Recuperação judicial do Grupo Coral é aprovada

Após assembleia, realizada na terça-feira (14), credores do Grupo Coral aprovaram um plano de recuperação judicial de oito empresas das áreas de segurança, alimentação e conservação, que estabelece um calendário para o pagamento de dívidas trabalhistas, com instituições financeiras e fornecedores num prazo até um ano. Aproximadamente 1,8 mil dos 6,6 mil credores participaram da reunião feita no teatro João Alves Queiroz.

As dívidas do grupo giram em torno de R$ 80 milhões. O plano, aprovado por 100% dos credores de garantia real, mais de 94% dos credores trabalhistas e quase 70% dos credores quirografários, prevê que os trabalhadores que tenham verbas salariais de até cinco salários mínimos recebam os atrasados em 30 dias. Os demais trabalhadores vão receber no prazo máximo de um ano.

Os credores com garantia real, por sua vez, vão receber em 24 parcelas. Quirografário, com até R$ 3 mil para receber, deverão esperar até 90 dias. Dívidas acima de R$ 3 mil para esta categoria serão pagas com alienação de Unidades Produtivas Isoladas (UPI), que já ficou autorizado no plano de recuperação judicial. Essa alienação deve ocorrer em 36 meses. Após a venda das UPI, 50% do produto da alienação vai ser rateado entre os credores quirografários até o limite do crédito individual.
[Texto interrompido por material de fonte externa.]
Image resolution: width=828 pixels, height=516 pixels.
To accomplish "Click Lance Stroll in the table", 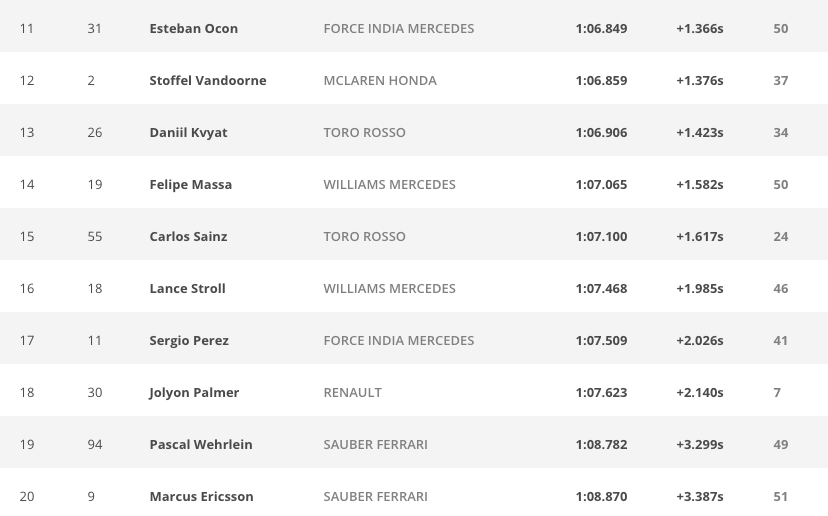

A outra metade será destinada aos credores extraconcursais, que são cujo crédito não se sujeita ao processo de recuperação judicial ou cujo crédito seja posterior ao pedido. O Grupo Coral havia solicitado a recuperação no fim do ano passado, para conseguir reequilibrar custos operacionais e garantir a sobrevivência do negócio que atendia por volta de duas mil empresas e gerava sete mil empregos diretos no País.